Comparing coatings I–VII with those described in the previous study [4], it should be mentioned that MHPC coatings containing the super critical CO₂ extracts of raspberry seeds, pomegranate seeds, rosemary and their mixtures offered greater antiviral activity than the MHPC coatings containing ZnO nanoparticles, geraniol and carvacrol, despite the synergistic effect of nano ZnO, geraniol and carvacrol being observed. Only two (ZG1—MHPC layer with zinc oxide nanoparticles and geraniol; ZC1—MHPC layer with nano ZnO and carvacrol) of the seven coatings were active against phi6 phage, and the antiviral activity of these two coatings was moderate [4]. If consumers and producers believe that external coating should be active against bacteria and viruses, coatings III, V, VI and VII should be used as external coatings, but if they feel that the external coating should only be active against viruses, all seven coatings could be used externally to create single-use food packaging and plastic bags to carry groceries. The packaging materials coated with all of the coatings/layers described here (as external layers) could protect consumers and limit the spread of SARS-CoV-2, a very important point of concern for humans during the current pandemic.

5. Conclusions

Polyethylene foil samples coated with internal, MHPC coatings (V, VI, VII) with the addition of a mixture of extracts were found to be the most active foils which could be used to extend the shelf life of food products. All of the described layers (I–VII) could also be used as external coatings with antiviral activity, because these coatings/layers demonstrated a great influence on the activity of phi6 bacteriophage, selected as a surrogate for a novel coronavirus. It may be concluded that coatings I–VII will be also effective against SARS-CoV-2 particles, and it can offer the possibility to decrease its transmission through the use of coated foils and paper/cardboard. The safe packaging material should be covered with an internal layer to preserve food against microbiological spoilage and an external coating with antiviral activity to protect customers and providers. It should also be noted that consumers, as users of public institutions, such as shops, can contribute to the spread of SARS-CoV-2 virus and bacteria by touching different surfaces that cannot be disinfected after every touch. Coatings with high antiviral properties could also be used to cover areas which are exposed to frequent touch, e.g., doors, switches and elevator buttons, etc.

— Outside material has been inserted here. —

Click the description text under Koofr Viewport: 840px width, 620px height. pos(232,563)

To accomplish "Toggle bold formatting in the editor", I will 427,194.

The mixture of the extracts could be introduced as an active additive into the selected polymer matrix to obtain granulate with antibacterial and antiviral properties. The granulate with antimicrobial properties could be used to create coatings and laminates during thermoplastic processing. It would also be possible to form elements and objects used in everyday life in public places/units, where there is a high risk of exposure to bacterial or viral cell contamination.